Au Bénin, la corruption est un fléau. La preuve, c’est que, il y a six mois, les USA vous ont retiré le bénéfice du MCA, le Millenium Challenge Account, précisément à cause de l’indicateur de corruption. Au-delà des nouvelles lois que vous avez promises, qu’est-ce que vous faites concrètement contre ce fléau ?
Je dois rectifier : le MCA ne nous a pas été retiré. Notre éligibilité a peut-être été suspendue, si je peux m’exprimer ainsi. Depuis lors, nous avons pris beaucoup de mesures, à commencer par le vote de cette loi, pourtant mise en place par l’autorité de lutte contre la corruption. En dehors de cela, je dois vous dire, en ce qui me concerne, lorsque je constate qu’un ministre a posé un acte qui frôle la corruption, je dis : allez vous expliquer devant la Haute Cour de justice ! J’en ai donc envoyé cinq qui étaient mes collaborateurs, j’ai même demandé qu’on lève leur immunité parlementaire. C’est aujourd’hui introduit au niveau de la justice : plus de 200 dossiers de l’œuvre du comportement qui frise la corruption des agents de l’état. Pour réussir, il faut que la justice soit au rendez-vous.
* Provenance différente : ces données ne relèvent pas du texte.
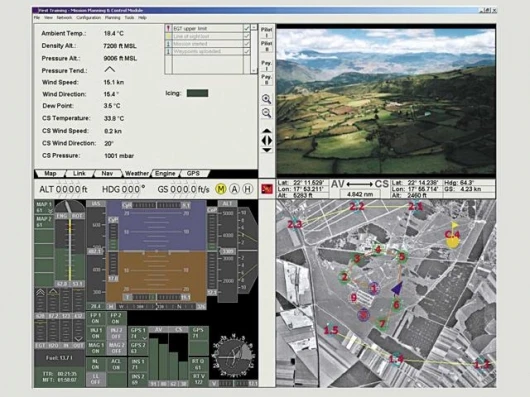Click the zoom out magnifier icon
The height and width of the screenshot is (397, 530).
267,113
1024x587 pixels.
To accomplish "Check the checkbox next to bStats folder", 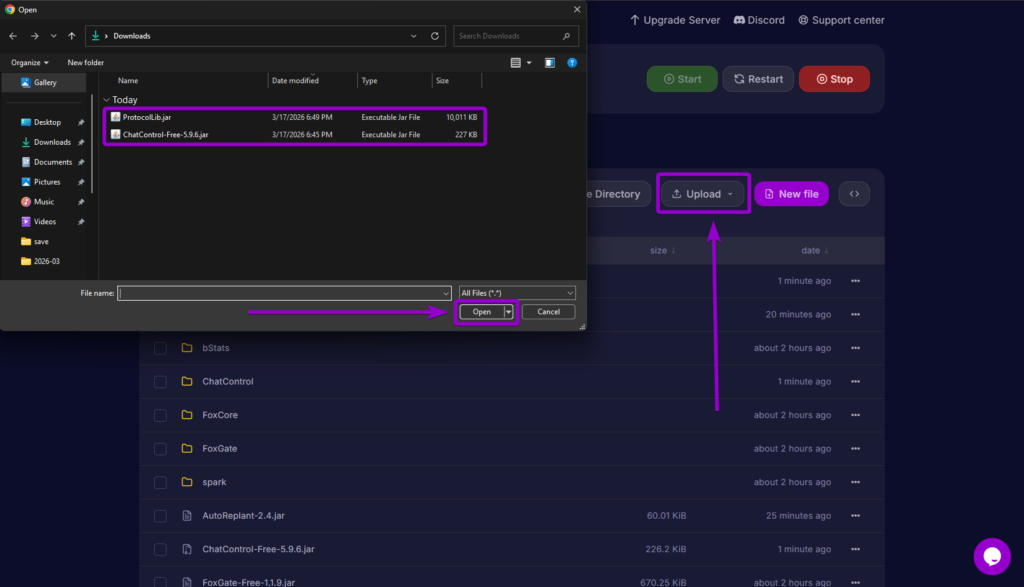I will [x=160, y=347].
Ces deux dernières années, le climat politique a été perturbé par l’affaire Patrice Talon, du nom de cet homme d’affaires qui a été accusé d’avoir voulu vous empoisonner. Le 14 mai vous lui avez accordé votre pardon. Est-ce que ce n’était pas, notamment, pour vous préparer cette table ronde de la Banque mondiale et pour faire revenir les investisseurs au Bénin ?
Je ne pense pas. Je crois beaucoup à la cohésion nationale. Il s’est passé quelque chose. Sur cette base, je me suis dit : il suffit que j’obtienne un geste, un geste de reconnaissance, et de dire : voilà, monsieur le Président, je vous présente mes regrets… Dès lors que je reçois un message de ce genre, d’une grande personnalité, de bonne foi, eh bien, je crois que ce pardon procède de cela. Et la question de la table ronde, c’est une coïncidence. Dès lors que je reçois cette excuse, j’estime que cette affaire je la relègue, je la conjugue au passé. Mon cher compatriote, Patrice Talon est libre de ces mouvements, il peut venir en tant que pair de la nation et je suis prêt à lui accorder une audience s’il la demande, comme cette audience est réservée à tout citoyen de mon pays.
En 2016, selon la constitution en vigueur vous ne pourrez pas vous représenter pour un 3ème mandat. Que répondez-vous aux observateurs qui disent que vous allez modifier la constitution pour vous représenter en 2016 ?
Ils sont libres de le dire, j’ai une conscience, je me suis exprimé à maintes reprises sur cette question. Je sais lire la constitution, je suis allé à l’école, si on veut m’aider c’est (en faisant en sorte) que je puisse absolument achever mes responsabilités dans le délai imparti. Et ce délai, tous les Béninois, la communauté internationale, le connaissent.